Sparky! Whale tail! SO COOL. How much did you end up seeing the whale, did you go watching or was it just there?
I have been physically unable to complain about cold weather since moving from Fairbanks, where I lived during their coldest month on record (January 1989).
60 below for 5 days straight, and they didn't even cancel school until the last day, when the buses finally gave up the ghost. Bastards.
Duuuuude. Alaska's State motto could be along the lines of: We're Not Nuts, Honest.
I'm just confused by people boycotting stores for not having Christmas stuff. They're arguing for a more commercialized Christmas?
I know, right! Oy.
Oh no, this won't be the last jab of pain. That one's going to come when she tells me she's pregnant. I'm not even going to pretend I'll be ready for that one. That will hurt big time.
Sighhhh....
oh, alRIGHT... knock me up if it'll make you feel better...
t eyeroll
Everybody suggest one book they love that was published before 1923.
Tess of the D'ubervilles
North of Boston by Robert Frost.
I so need to read this. We read a bit for my creative writing class last Spring, and I just loved it. Forgot about it until now, though.
t whine
I am feeling very burnt out and exhausted. Tom is concerned that I'll get stressed, but I am so far from stressed it's alarming. I'm very "And somehow, I just can't seem to care" about it all-slammed at work, school, and holiday stuff.
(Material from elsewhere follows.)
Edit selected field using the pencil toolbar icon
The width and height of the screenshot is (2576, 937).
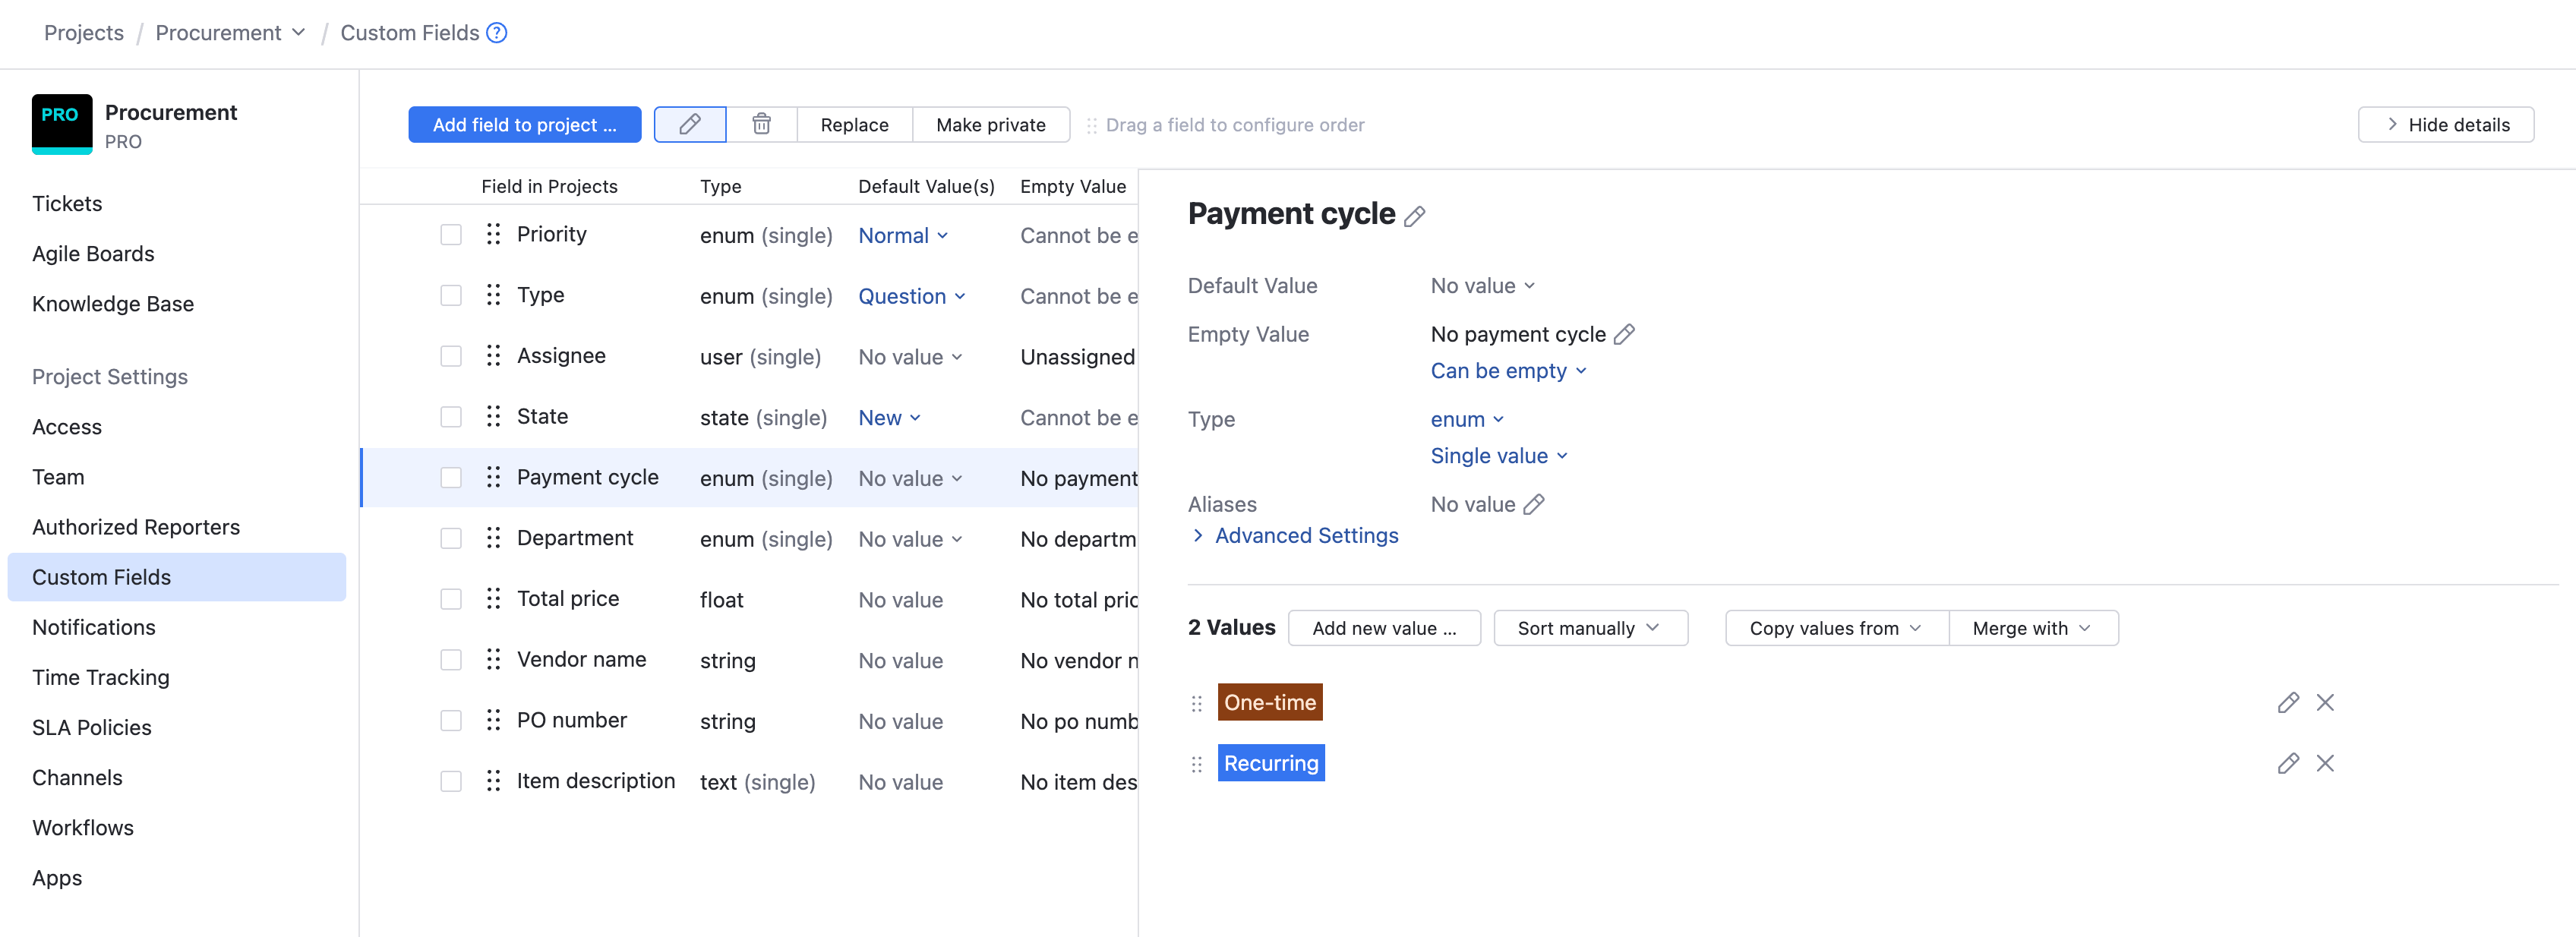pyautogui.click(x=690, y=124)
I just want to sob in exhaustion and sleep for about a week straight. Also, not to get too personal, but I'd
like to be able to have enough energy to have sex.
t /whine
Sorry.
And in other religiious-right complaints, they feel W. has fallen from his evangelical status because the White House cards say "Happy Holidays".
Today my boss is taking my team out to PF Changs for late lunch/early dinner. I like the folks on my team, but social time with them....oh fun. *cough*
{{{{{{{{{{Nora}}}}}}}}}}}
Nora, I feel like wrapping you up in a blanket and giving you cocoa. Or at least finding a hot tub. I wish you lived closer so we could get together and try to overcome schoolwork-related apathy together. I have a presentation, a paper, and a final next week, and I'm feeling like... eh.
And in other religiious-right complaints, they feel W. has fallen from his evangelical status because the White House cards say "Happy Holidays".
This controvery just keeps making me laugh and laugh like a stupid person. I mean, talk about priorities being out of whack.
Yeah, I'm full of Teh ...Eh.
Except in this case, the stupid people aren't laughing.